(DATA SUPPLIED Opens)
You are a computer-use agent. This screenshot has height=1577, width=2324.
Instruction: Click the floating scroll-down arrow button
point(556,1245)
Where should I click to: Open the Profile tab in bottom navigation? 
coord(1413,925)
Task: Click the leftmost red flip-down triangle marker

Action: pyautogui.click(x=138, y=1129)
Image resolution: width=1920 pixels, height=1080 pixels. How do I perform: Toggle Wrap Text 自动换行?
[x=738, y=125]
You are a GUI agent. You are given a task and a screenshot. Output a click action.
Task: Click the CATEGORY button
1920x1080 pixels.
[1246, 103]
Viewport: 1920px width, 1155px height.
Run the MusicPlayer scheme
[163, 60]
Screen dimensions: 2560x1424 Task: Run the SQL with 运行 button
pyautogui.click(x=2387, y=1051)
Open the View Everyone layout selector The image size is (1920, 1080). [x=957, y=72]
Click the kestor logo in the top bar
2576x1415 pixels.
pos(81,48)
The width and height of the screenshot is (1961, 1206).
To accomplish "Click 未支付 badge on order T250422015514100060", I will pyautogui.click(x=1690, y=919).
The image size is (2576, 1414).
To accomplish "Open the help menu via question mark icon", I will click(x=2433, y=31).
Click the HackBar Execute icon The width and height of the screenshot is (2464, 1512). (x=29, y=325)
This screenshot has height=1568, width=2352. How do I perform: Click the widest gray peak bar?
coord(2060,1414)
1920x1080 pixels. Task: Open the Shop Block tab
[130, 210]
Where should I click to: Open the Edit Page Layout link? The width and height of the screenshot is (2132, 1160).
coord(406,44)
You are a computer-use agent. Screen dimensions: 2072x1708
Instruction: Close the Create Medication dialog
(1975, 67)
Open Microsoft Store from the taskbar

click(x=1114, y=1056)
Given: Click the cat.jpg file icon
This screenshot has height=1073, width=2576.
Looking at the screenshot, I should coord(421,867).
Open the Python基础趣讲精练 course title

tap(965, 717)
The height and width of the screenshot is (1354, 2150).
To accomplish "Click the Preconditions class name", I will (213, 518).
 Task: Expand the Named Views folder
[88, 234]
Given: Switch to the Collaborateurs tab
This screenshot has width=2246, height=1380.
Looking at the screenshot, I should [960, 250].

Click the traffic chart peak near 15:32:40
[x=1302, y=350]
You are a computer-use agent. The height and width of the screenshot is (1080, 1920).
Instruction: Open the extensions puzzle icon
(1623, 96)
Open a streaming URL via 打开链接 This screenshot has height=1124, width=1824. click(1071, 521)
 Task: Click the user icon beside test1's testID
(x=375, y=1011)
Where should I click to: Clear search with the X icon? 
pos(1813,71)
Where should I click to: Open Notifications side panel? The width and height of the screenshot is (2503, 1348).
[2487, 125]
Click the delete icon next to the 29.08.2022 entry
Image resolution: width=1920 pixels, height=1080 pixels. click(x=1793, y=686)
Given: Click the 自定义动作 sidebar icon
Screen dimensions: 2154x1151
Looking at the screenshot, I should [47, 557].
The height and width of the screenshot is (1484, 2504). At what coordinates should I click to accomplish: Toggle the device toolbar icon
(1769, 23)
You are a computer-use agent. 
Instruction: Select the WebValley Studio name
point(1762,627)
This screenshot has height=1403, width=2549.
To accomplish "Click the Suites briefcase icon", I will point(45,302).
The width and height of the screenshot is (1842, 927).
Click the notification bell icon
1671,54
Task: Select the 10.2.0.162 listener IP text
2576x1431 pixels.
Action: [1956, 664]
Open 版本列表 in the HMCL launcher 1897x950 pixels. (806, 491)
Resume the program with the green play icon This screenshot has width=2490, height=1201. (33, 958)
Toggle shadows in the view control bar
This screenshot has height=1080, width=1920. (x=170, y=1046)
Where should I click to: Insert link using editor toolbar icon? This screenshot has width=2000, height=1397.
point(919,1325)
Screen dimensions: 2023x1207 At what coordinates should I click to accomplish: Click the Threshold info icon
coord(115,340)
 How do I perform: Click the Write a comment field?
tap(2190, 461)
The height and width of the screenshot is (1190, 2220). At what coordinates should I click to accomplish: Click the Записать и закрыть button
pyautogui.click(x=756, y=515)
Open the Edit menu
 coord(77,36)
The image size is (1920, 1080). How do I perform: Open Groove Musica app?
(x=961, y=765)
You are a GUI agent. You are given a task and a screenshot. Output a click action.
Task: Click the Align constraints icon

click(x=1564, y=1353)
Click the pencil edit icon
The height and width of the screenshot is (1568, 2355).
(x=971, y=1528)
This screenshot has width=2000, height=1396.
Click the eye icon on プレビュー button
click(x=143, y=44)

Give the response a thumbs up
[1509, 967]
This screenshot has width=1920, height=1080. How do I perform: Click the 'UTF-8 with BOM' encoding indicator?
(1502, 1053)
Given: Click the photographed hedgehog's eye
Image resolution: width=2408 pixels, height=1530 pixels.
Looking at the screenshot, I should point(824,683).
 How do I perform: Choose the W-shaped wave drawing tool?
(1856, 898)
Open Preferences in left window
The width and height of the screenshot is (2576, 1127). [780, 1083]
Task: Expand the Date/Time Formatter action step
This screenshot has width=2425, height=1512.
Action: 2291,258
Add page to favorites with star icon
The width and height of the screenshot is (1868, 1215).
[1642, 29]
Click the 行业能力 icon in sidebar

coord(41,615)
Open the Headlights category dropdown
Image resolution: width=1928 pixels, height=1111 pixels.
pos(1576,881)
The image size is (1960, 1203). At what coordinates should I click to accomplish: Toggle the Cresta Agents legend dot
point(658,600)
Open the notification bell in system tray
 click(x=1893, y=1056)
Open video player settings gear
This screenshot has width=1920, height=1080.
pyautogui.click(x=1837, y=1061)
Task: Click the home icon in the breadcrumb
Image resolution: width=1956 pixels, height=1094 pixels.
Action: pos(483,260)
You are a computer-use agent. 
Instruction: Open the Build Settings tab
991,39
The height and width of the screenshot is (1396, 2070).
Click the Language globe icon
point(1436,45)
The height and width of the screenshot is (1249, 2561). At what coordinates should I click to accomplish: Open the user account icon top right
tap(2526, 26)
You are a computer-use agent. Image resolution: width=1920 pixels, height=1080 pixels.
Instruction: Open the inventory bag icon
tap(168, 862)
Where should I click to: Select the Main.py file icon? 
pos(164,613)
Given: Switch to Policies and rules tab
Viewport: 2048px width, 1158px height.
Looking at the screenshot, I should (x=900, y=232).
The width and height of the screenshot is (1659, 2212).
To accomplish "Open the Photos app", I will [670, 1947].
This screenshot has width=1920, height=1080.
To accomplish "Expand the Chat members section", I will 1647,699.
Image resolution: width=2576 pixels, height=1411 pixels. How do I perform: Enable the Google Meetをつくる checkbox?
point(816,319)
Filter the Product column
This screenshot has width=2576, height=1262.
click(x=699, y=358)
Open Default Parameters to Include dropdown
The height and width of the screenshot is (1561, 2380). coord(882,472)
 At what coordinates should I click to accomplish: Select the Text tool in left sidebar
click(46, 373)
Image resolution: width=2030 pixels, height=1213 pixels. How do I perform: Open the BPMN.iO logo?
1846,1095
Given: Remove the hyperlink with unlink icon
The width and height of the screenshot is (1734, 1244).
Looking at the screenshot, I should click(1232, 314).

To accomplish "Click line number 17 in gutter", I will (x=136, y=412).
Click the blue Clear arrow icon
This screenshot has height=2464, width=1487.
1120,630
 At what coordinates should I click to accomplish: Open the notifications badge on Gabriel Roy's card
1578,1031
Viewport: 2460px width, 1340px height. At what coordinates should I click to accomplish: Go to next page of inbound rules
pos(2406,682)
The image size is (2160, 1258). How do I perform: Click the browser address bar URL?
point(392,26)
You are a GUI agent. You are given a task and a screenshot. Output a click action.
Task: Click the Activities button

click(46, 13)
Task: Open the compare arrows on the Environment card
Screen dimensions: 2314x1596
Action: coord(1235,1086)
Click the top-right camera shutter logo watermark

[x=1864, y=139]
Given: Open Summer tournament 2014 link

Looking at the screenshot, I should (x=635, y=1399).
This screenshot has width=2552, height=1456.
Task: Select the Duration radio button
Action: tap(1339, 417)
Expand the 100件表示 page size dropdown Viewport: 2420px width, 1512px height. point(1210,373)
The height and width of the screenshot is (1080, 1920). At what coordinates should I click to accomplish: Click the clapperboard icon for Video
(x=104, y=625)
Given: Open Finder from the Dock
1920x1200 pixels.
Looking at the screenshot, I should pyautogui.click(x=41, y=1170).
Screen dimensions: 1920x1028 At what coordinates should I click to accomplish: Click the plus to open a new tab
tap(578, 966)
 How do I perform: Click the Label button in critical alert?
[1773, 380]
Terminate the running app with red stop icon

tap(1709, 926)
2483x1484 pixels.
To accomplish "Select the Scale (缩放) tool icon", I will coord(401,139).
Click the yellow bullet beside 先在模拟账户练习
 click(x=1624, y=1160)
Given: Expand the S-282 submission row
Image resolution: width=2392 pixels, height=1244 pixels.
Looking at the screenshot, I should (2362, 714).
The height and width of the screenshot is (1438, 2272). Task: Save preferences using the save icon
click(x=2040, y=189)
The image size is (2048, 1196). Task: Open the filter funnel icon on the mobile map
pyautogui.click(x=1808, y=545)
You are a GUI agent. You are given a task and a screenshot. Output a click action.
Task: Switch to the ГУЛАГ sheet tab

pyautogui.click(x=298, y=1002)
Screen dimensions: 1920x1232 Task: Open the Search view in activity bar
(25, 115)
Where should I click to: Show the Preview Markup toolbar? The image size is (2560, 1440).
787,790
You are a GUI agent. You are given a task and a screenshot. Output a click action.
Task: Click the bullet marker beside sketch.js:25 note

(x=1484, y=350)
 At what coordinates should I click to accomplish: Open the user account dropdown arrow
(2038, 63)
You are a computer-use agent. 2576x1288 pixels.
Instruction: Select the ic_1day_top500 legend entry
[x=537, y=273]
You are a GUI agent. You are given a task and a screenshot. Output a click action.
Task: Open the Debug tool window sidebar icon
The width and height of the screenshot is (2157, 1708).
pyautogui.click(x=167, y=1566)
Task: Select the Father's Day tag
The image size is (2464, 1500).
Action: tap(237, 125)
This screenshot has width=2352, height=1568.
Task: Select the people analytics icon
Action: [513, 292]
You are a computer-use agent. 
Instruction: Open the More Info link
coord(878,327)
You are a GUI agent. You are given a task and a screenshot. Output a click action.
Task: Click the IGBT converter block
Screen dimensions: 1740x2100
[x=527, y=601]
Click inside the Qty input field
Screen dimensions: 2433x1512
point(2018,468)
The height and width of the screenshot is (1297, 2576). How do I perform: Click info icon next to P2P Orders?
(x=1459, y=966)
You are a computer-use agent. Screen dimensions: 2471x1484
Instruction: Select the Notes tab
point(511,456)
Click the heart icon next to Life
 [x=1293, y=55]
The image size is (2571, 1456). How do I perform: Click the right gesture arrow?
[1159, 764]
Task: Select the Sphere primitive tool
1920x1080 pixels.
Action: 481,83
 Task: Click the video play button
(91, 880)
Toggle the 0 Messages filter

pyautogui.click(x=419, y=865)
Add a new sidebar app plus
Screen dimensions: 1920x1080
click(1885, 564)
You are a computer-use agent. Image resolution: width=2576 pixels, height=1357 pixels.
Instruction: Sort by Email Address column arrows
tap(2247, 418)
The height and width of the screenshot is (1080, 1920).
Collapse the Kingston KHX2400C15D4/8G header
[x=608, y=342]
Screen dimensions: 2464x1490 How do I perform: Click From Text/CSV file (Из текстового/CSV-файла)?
(DATA SUPPLIED Closes)
▶ _DESCRIPTION OF THE TASK_: Report the lines above that have the word "computer" in them.

▶ _TASK OUTPUT_:
You are a computer-use agent. This screenshot has height=1577, width=2324.
You are a computer-use agent. Screen dimensions: 2072x1708
You are a computer-use agent. The height and width of the screenshot is (1080, 1920).
You are a computer-use agent. 
You are a computer-use agent. 
You are a computer-use agent. Image resolution: width=1920 pixels, height=1080 pixels.
You are a computer-use agent. 2576x1288 pixels.
You are a computer-use agent. 
You are a computer-use agent. Screen dimensions: 2471x1484
You are a computer-use agent. Image resolution: width=2576 pixels, height=1357 pixels.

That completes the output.